Morphology memory but reconstructing crystal structure: porous hexagonal GeO2 nanorods for rechargeable lithium-ion batteries

Abstract

Hexagonal GeO₂, with high theoretical reversible capacity and low operating voltage, is regarded as a promising anode material for Li ion batteries. Being similar to other alloy type anode materials, the practical application of GeO₂ is confronted with large volume change and fast capacity fading during lithiation/delithiation cycles. Constructing unique GeO₂ nanostructures is proposed as an effective strategy to address this issue of fast capacity degradation. However, the controllable synthesis of GeO₂ nanomaterials is challenged due to the fast hydrolysis of Ge precursors in aqueous solution.
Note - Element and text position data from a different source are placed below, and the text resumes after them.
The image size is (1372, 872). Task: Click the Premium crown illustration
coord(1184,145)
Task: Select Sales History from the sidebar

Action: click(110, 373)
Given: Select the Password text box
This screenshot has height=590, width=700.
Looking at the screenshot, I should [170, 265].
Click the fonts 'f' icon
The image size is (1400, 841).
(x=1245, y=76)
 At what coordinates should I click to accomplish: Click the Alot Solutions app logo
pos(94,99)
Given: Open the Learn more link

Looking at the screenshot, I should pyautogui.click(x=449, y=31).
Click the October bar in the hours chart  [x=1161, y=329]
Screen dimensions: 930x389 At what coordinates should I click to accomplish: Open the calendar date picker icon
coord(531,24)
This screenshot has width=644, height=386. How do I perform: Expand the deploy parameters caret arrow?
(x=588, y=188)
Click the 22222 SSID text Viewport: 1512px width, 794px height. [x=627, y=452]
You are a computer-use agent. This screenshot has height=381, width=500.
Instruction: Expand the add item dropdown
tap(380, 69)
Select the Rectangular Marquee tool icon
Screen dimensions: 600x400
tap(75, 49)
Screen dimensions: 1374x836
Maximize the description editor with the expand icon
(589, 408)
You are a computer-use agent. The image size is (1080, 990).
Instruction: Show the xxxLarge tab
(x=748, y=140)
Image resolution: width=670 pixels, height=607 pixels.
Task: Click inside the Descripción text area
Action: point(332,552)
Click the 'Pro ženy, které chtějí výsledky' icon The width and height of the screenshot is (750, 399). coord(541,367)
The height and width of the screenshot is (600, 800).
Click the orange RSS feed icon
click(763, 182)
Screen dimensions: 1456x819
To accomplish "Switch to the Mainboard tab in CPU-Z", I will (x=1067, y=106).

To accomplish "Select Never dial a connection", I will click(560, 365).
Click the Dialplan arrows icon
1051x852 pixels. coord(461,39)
In this work, we report a simple strategy to synthesize GeO₂ nanorods by using orthorhombic Ca₂Ge₇O₁₆ nanorods as the sacrificial template with HNO₃ as the etching agent. With the morphology memory of orthorhombic Ca₂Ge₇O₁₆ nanorods, the as-prepared porous hexagonal GeO₂ nanorods exhibit excellent electrochemical performance with a high capacity of 747 mA h g⁻¹ after 50 cycles, which should be attributed to the porous and one dimensional nanostructure of GeO₂ nanorods. This facile ‘morphology memory but restructuring crystal structure’ method could be extended to the controllable preparation of other GeO₂ nanostructures, and achieve more efficient anode materials.